I have regrets, powerful regrets. First and foremost is the decision to cease shaving my head a solid month prematurely, the results are not pretty! I’m embarrassed to be in public for the first time and I’ve been bald, so put that in perspective. I look like a cross between Capt. Picard {Patrick Stewart} and a chicken butt. The tufts on the top of my head are thin, varying lengths and stick straight up letting my shiny skull glare at all in my path, while the sides of my head are ringed with white. It is a look... one I could do without.

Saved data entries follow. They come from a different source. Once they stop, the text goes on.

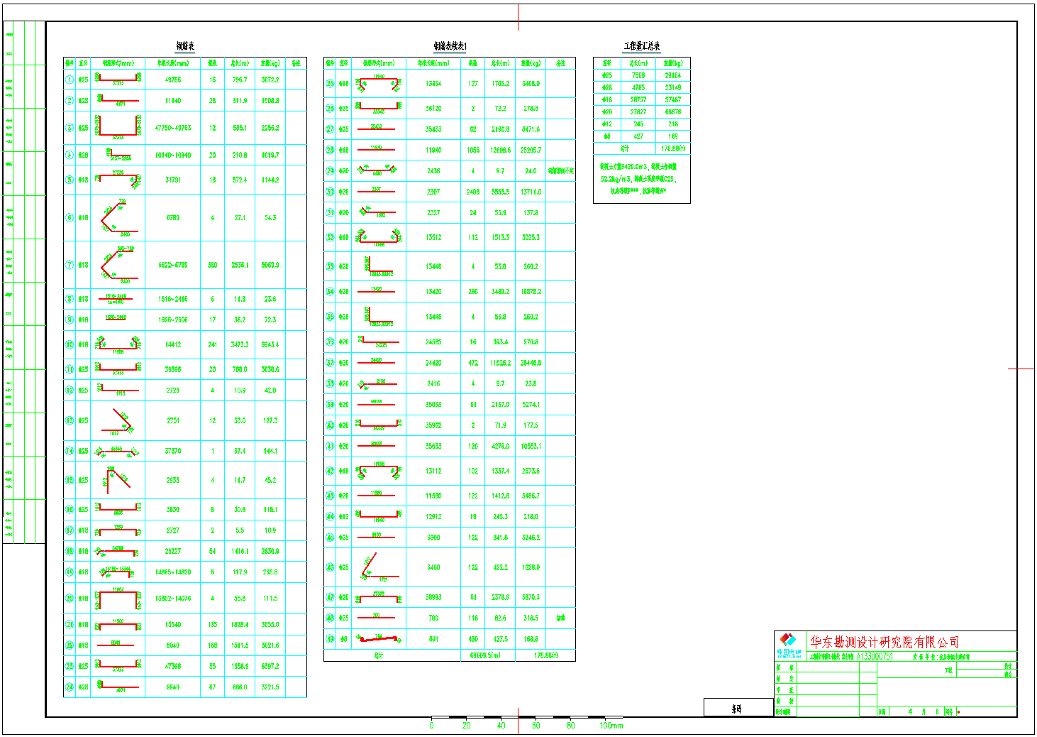Click the 钢筋表 table title
This screenshot has width=1037, height=737.
[x=185, y=46]
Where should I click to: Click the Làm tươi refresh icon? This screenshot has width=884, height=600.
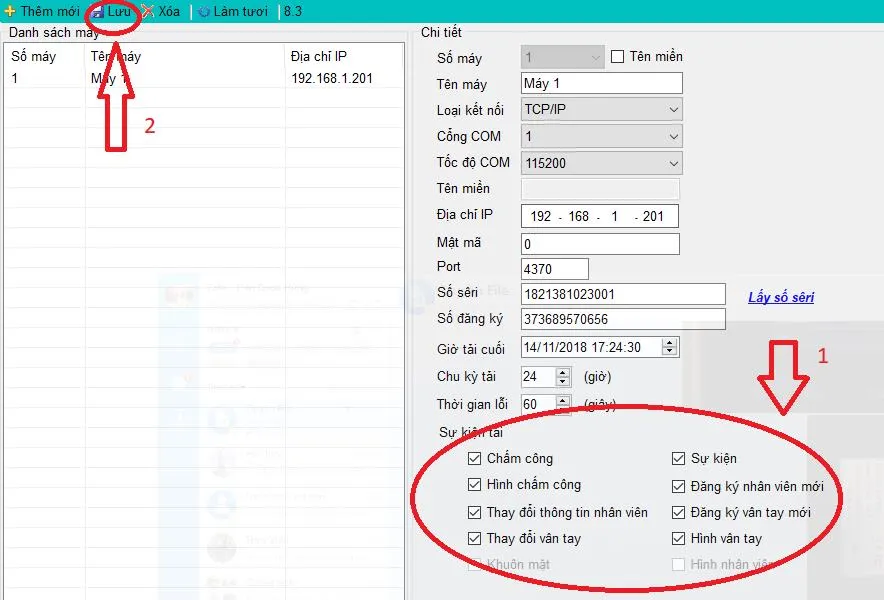coord(204,12)
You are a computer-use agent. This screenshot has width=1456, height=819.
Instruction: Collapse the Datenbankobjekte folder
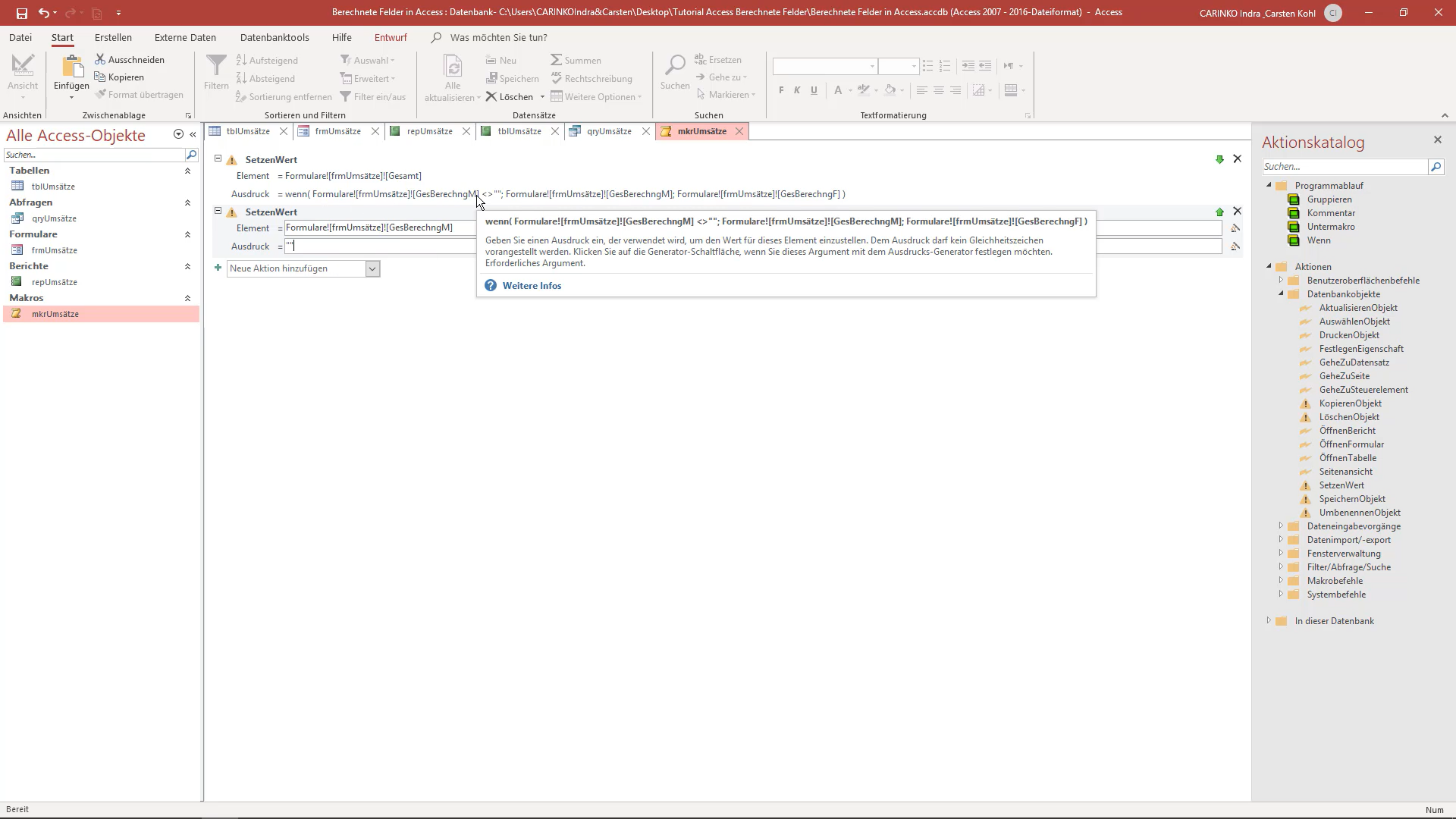coord(1281,293)
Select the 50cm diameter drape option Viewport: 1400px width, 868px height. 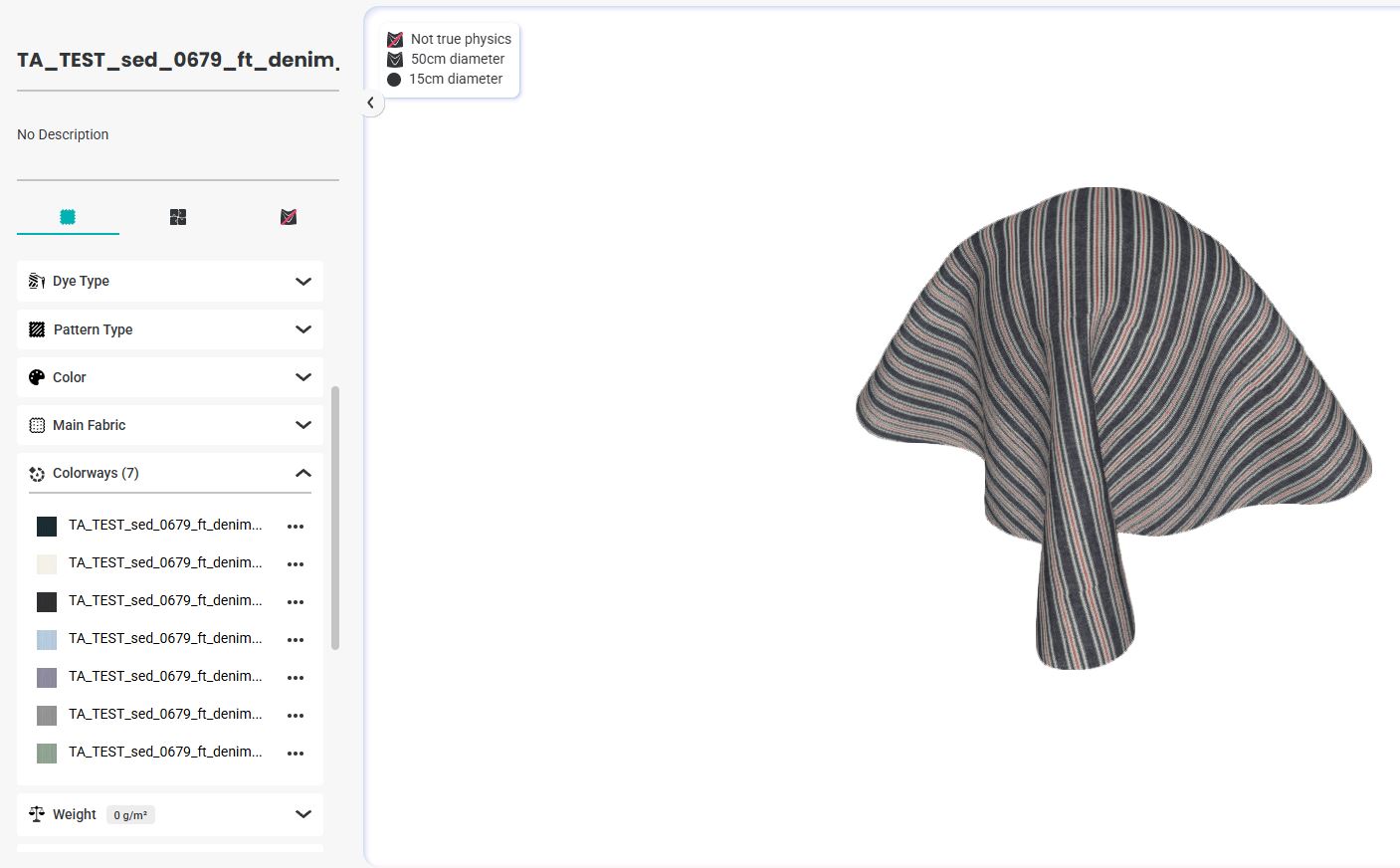(395, 60)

There is a disturbing proportion of obese radiology techs at the place I visit daily. You’d think working with people in the sorry shape they do would be a wake up call, but apparently not. They’ve finally starting turning off the radio without my asking which is appreciated because I always feel like a pest asking. I can’t zone out with the tinny radio on, while the humming, buzzing, noisy machines don’t bother me a bit. I lay in the awkward position, right arm over my head, that they’ve maneuvered me into, close my eyes, roll my eyeballs back in my head and breathe deeply, 1, 2, 3, in... 1, 2, 3, out. The hydraulic table goes up, down, turns and while someone mentioned that it makes them feel nauseous, I love it. I feel like I’m on a boat or a train, it’s almost like a spa day. Spa day in hell maybe, but a spa day none the less.
One of my rads mates asked how many times they zap me, two or three, and I didn’t have a clue because I’m barely there, I’m on a train. She brings a notebook and counts how many seconds each zap is, you can tell, it’s a distinct sound. She counts how long each one lasts and records the numbers in her book and when she has enough she plays them in the lottery. I’ve never wanted anyone to win the lottery so badly in my life. Sure, I’d like to win, but I don’t play, so there’s no point in rooting for myself.